EXCERPTED PASSAGE ▸

---+---

Hello, how are you? Do you know anyone who has never been to a McDonald’s or never eaten a McSomething? Don’t even try to think because we are pretty sure that you have no such acquaintance. McDonald’s as a business is an absolute mammoth or a McMammoth as they would call it. But it wasn’t always a smooth sailing for McDonald’s. The difficulties, disagreements, distrust and the drama between the McDonald brothers and Ray Kroc who is brilliantly portrayed by Micheal Keaton made the story of the creation of McDonald’s in ‘The Founder’ a must watch.
Check out the trailer below!
Now, let’s take a look at the seven business lessons from ‘The Founder’.
- Work ethic
Starting a new business venture is a major responsibility. To successfully tread the entrepreneurial road, you need to drive your startup vehicle with a tank full of good work ethic. That involves meeting timelines, good communication, no five more minutes of sleep and definitely no binge-watching TV shows at work. A strong work ethic can influence how your company is perceived in your industry and by your customers. The McDonald bothers strived for a solid work ethic which made McDonald’s the symbol of Americana.
- Customer relations
One of the most important things required to run a successful company is to have a good relationship with your customers. Your primary aim should be to know your customers and the customers to know your company. This is extremely beneficial in the long run. In simple words, do not get friend zoned by your customers. Good customer relations made McDonald’s first outlet a favourite among the people which proved to be a stepping stone towards greatness.
- Don’t give up
There isn’t a single business out there that has never faced a single issue in their early days. A new business is a magnet that attracts every single imaginable problem in the entrepreneurial world. But the real concern is how you deal with it? Are you going to buckle under pressure or face the problems head-on to find suitable solutions? A major character in ‘The Founder’ faced many difficulties, but he persisted through all of them.
- Prepare a plan B
The latest season of your favourite TV show is now over, and it won’t air until the next year. But you aren’t worried because you already have a bunch of new shows to watch. You aren’t sad like other people who are wondering what they are going to do until the next year. You prepared in advance, and now you are happy. The same principle applies to startups. As we mentioned above, startups are governed by Murphy's Law. Hence, a ‘Plan B’ will be your knight in the shining armour when things go south. One of the characters in ‘The Founder’ nearly went bankrupt but his brilliant plan B changed his fortunes.

---+---

REQUESTS ▸
a) Answer these about the article on business lessons from 'The Founder':
(i) How many business lessons does the article say it will look at?
(ii) According to the "Customer relations" section, what did good customer relations make McDonald's first outlet?
(iii) According to the "Prepare a plan B" section, what nearly happened to one of the characters in the film?
b) Transcribe the article on business lessons from 'The Founder' word for word, starting at "Hello, how are" and ending at "the trailer below!".

(Pointing records for text and elements)

---+---

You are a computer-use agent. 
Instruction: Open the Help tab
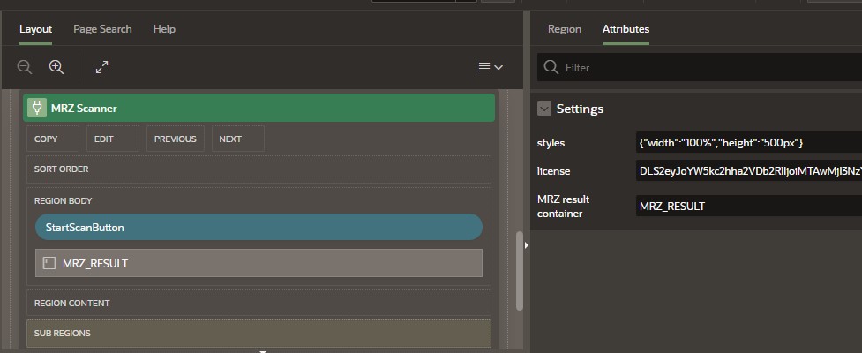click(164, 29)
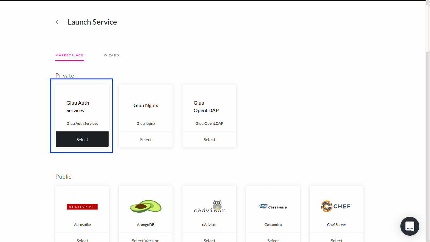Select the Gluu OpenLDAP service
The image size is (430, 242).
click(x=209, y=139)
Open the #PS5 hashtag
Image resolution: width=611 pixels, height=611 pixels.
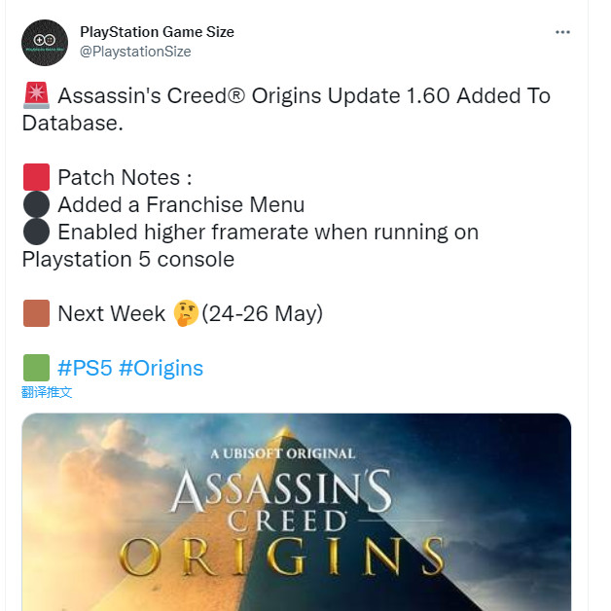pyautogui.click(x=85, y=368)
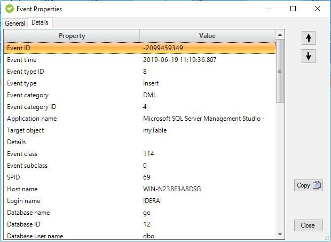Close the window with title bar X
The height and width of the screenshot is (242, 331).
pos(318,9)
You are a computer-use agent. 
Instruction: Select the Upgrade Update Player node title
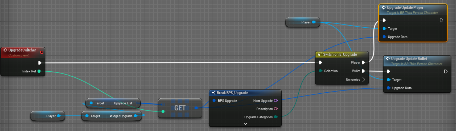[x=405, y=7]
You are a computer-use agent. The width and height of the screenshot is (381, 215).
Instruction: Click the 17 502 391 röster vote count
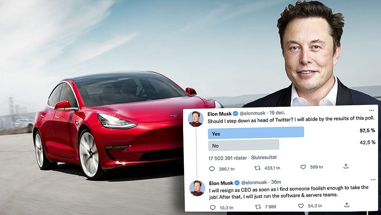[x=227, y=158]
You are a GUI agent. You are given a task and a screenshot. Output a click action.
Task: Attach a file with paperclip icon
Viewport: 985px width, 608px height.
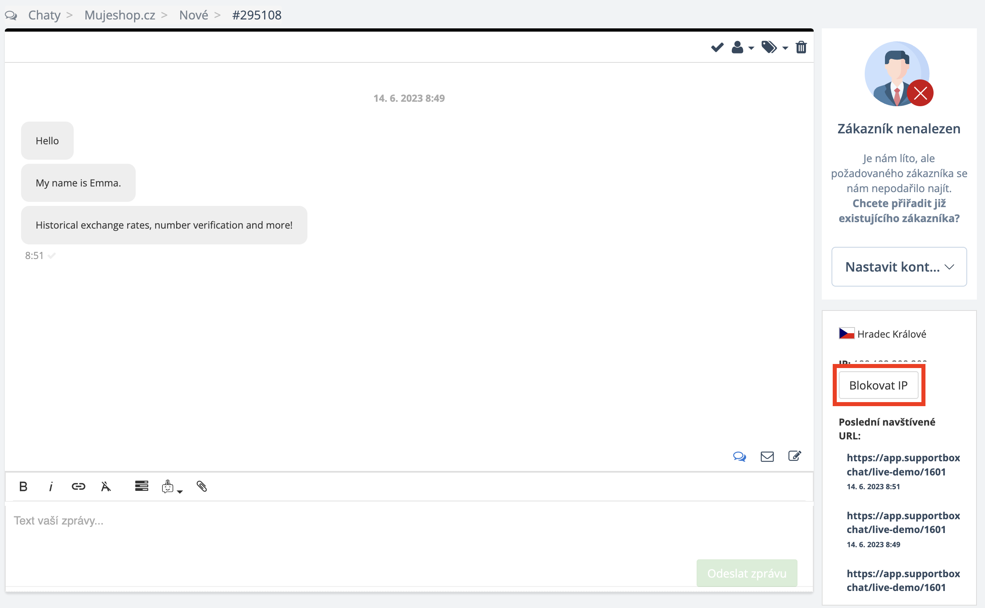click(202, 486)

---+---

THE RESPONSES ▸
a)
(i) Seven.
(ii) A favourite among the people, which proved to be a stepping stone towards greatness.
(iii) He nearly went bankrupt, but his brilliant plan B changed his fortunes.

b)
Hello, how are you? Do you know anyone who has never been to a McDonald’s or never eaten a McSomething? Don’t even try to think because we are pretty sure that you have no such acquaintance. McDonald’s as a business is an absolute mammoth or a McMammoth as they would call it. But it wasn’t always a smooth sailing for McDonald’s. The difficulties, disagreements, distrust and the drama between the McDonald brothers and Ray Kroc who is brilliantly portrayed by Micheal Keaton made the story of the creation of McDonald’s in ‘The Founder’ a must watch.
Check out the trailer below!